FRET-based sensor analysis reveals caveolae are spatially distinct Ca stores in endothelial cells

Ca²⁺-regulating and Ca²⁺-dependent molecules enriched in caveolae are typically shaped as plasmalemmal invaginations or vesicles. Caveolae structure and subcellular distribution are critical for Ca²⁺ release from endoplasmic reticulum Ca²⁺ stores and for Ca²⁺ influx from the extracellular space into the cell. However, Ca²⁺ dynamics inside caveolae have never been directly measured and remain uncharacterized. To target the fluorescence resonance energy transfer (FRET)-based Ca²⁺ sensing protein D1, a mutant of cameleon, to the intra-caveolar space, we made a cDNA construct encoding a chimeric protein of lectin-like oxidized low-density lipoprotein receptor 1 (LOX-1) and D1 (LOXD1). Immunofluorescence and immunoelectron microscopy confirmed that a significant portion of LOXD1 was localized with caveolin-1 at morphologically apparent caveolar vesicles in endothelial cells.

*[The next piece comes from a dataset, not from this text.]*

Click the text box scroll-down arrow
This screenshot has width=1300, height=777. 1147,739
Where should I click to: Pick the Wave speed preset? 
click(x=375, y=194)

LOXD1 detected ATP-induced transient Ca²⁺ decreases by confocal FRET imaging in the presence or absence of extracellular Ca²⁺. This ATP-induced Ca²⁺ decrease was abolished following knockdown of caveoin-1, suggesting an association with caveolae. The X-ray spectra obtained by the spot analysis of electron-opaque pyroantimonate precipitates further confirmed that ATP-induced calcium decreases in intra-caveolar vesicles. In conclusion, subplasmalemmal caveolae function as Ca²⁺-releasable Ca²⁺ stores in response to ATP. This intracellular local Ca²⁺ delivery system may contribute to the complex spatiotemporal organization of Ca²⁺ signaling.